Look for the line that has "Where should I click to: Expand" in the material below; please repeat it and every line after it, exactly, up to and including the line that has "1735x1010 pixels.", and nothing else.

**Data to examine**
☆ ☆ ☆ ☆
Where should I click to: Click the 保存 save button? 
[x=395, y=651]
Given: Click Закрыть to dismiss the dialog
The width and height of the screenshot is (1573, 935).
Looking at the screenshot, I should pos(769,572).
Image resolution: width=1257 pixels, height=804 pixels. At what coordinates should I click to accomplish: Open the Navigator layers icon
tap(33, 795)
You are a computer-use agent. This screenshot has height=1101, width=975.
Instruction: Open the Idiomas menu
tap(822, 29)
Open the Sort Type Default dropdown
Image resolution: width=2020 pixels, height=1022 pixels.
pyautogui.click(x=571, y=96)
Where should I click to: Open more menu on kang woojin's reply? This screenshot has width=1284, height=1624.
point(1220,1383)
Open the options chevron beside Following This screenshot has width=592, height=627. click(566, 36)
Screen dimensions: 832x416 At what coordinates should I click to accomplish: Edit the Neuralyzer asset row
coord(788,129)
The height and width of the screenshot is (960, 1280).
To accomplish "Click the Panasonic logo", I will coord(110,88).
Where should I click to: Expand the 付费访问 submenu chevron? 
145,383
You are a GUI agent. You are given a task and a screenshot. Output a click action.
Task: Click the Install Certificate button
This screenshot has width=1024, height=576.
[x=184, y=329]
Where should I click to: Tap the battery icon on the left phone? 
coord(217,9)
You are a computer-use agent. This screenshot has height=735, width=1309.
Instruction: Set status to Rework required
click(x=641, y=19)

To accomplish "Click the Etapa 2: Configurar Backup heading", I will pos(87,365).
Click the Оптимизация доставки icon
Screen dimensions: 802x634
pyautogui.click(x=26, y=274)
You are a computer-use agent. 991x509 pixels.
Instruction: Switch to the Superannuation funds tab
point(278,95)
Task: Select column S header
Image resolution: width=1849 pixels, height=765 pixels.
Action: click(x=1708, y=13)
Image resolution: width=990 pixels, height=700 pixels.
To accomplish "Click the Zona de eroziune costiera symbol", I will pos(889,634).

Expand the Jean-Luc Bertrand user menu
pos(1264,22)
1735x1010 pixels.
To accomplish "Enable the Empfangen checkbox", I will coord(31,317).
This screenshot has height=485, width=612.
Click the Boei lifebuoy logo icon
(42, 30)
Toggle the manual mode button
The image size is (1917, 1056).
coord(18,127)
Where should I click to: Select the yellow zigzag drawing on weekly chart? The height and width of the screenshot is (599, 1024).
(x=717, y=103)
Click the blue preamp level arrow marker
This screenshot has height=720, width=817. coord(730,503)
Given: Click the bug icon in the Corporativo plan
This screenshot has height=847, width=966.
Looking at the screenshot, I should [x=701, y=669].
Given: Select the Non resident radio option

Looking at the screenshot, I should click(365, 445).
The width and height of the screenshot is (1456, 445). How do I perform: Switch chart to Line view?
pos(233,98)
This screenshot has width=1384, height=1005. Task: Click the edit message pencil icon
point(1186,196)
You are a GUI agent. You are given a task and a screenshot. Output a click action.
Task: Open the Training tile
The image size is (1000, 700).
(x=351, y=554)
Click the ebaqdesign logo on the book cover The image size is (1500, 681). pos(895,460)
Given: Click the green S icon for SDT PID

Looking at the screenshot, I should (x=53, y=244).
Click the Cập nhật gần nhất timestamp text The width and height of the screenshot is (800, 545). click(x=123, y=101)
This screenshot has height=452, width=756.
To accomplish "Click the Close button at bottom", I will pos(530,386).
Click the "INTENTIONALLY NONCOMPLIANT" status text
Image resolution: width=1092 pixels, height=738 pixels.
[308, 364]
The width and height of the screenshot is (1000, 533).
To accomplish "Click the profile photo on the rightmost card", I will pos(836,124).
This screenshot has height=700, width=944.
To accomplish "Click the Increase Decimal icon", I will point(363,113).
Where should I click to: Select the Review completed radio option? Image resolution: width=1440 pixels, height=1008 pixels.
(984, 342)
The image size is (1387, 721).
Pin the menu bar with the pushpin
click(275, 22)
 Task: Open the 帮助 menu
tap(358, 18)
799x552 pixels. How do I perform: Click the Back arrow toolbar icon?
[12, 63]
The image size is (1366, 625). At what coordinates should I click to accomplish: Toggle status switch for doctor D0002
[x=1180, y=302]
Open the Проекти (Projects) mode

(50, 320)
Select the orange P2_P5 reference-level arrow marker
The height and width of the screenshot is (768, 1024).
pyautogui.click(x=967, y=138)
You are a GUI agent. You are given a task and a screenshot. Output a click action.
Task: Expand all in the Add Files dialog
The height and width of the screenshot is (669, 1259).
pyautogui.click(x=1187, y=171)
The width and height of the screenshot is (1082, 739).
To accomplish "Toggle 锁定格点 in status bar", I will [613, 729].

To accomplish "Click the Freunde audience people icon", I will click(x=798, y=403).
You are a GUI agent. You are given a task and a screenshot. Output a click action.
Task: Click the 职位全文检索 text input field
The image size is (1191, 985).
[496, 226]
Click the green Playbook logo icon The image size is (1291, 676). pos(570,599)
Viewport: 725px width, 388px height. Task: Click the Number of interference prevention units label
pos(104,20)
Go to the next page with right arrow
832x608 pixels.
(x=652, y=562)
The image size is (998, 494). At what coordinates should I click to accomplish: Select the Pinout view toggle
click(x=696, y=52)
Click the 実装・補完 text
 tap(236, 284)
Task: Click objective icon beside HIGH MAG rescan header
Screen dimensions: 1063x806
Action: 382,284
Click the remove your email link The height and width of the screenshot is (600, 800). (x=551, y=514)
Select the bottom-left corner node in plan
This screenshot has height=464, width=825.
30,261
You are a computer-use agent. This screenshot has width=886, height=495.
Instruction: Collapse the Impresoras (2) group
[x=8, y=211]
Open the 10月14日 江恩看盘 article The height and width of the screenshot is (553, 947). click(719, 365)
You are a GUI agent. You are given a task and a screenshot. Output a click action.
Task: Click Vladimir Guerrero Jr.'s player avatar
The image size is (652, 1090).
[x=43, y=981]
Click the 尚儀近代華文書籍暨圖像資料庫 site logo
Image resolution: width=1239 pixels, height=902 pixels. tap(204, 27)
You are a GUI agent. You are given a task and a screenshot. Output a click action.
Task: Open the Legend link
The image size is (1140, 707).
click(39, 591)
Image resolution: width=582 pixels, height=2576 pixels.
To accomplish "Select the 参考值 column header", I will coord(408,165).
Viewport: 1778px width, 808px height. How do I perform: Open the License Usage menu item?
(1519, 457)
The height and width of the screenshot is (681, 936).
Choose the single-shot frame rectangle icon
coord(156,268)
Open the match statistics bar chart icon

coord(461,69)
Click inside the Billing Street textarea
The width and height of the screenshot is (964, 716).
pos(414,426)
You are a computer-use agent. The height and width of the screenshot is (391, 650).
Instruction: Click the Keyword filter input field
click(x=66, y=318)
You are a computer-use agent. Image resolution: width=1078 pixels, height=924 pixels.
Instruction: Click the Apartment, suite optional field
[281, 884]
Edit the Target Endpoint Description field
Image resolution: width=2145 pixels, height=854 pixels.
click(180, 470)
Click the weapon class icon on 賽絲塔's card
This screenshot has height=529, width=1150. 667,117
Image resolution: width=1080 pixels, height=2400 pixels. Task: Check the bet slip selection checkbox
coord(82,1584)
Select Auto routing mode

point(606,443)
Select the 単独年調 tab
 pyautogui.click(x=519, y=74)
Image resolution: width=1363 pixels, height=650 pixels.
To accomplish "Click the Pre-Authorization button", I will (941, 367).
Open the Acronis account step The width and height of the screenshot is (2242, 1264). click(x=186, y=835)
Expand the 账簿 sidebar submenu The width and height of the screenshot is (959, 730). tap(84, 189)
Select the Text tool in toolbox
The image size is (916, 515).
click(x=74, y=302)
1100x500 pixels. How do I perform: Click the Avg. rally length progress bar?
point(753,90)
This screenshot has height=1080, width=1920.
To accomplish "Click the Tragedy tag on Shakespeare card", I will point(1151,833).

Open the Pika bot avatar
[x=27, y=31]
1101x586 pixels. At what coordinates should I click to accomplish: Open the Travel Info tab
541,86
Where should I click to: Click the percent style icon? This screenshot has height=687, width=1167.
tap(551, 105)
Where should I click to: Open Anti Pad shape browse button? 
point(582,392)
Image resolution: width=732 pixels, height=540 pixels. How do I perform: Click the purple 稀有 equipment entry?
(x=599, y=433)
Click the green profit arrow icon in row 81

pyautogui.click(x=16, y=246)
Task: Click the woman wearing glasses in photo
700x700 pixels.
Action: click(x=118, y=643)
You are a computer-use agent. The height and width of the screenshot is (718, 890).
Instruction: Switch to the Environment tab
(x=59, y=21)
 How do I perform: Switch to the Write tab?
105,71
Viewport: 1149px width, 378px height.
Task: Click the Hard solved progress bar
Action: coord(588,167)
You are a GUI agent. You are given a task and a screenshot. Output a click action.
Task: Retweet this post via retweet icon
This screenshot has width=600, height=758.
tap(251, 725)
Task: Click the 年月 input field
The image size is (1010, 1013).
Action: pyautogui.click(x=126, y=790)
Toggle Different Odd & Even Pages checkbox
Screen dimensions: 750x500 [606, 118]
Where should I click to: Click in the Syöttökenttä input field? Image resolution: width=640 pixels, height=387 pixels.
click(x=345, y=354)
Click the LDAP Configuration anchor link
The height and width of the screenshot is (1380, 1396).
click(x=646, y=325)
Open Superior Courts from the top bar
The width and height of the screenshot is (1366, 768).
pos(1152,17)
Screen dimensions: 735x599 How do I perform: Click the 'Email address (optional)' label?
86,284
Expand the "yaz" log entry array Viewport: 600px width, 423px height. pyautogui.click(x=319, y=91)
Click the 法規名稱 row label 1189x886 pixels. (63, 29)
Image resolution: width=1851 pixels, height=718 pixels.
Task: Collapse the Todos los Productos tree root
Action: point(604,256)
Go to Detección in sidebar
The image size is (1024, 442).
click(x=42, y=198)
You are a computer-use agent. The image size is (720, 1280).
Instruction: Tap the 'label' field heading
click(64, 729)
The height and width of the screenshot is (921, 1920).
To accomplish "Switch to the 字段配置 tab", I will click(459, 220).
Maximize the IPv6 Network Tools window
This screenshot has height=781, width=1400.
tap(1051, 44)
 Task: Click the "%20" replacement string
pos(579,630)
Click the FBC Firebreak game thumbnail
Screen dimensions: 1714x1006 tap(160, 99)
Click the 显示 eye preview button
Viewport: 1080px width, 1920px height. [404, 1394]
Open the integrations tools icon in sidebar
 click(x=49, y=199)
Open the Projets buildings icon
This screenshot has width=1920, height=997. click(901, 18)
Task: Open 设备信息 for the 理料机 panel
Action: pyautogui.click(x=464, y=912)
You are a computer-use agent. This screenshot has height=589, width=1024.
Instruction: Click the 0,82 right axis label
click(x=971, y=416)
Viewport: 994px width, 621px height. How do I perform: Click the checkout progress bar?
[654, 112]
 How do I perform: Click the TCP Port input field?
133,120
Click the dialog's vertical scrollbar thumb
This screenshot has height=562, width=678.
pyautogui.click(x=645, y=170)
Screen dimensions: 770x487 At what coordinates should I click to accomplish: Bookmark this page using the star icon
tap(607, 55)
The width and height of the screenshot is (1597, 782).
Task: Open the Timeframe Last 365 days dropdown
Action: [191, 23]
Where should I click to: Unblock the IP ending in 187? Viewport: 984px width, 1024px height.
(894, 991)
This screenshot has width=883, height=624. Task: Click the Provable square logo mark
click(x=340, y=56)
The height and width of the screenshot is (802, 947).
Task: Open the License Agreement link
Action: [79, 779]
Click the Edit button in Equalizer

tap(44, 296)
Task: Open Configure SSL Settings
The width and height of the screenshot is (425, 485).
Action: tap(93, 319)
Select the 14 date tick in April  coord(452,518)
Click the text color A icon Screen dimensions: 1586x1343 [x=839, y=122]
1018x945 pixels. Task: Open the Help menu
☆ ☆ ☆ ☆
**Written solution**
Where should I click to: Expand the 付费访问 submenu chevron? 
145,383
You are a GUI agent. You are given a task and a screenshot. Output a click action.
Task: Click the Install Certificate button
This screenshot has width=1024, height=576.
[x=184, y=329]
Where should I click to: Tap the battery icon on the left phone? 
coord(217,9)
You are a computer-use agent. This screenshot has height=735, width=1309.
Instruction: Set status to Rework required
click(x=641, y=19)

To accomplish "Click the Etapa 2: Configurar Backup heading", I will pos(87,365).
Click the Оптимизация доставки icon
Screen dimensions: 802x634
pyautogui.click(x=26, y=274)
You are a computer-use agent. 991x509 pixels.
Instruction: Switch to the Superannuation funds tab
point(278,95)
Task: Select column S header
Image resolution: width=1849 pixels, height=765 pixels.
Action: click(x=1708, y=13)
Image resolution: width=990 pixels, height=700 pixels.
To accomplish "Click the Zona de eroziune costiera symbol", I will pos(889,634).

Expand the Jean-Luc Bertrand user menu
pos(1264,22)
1735x1010 pixels.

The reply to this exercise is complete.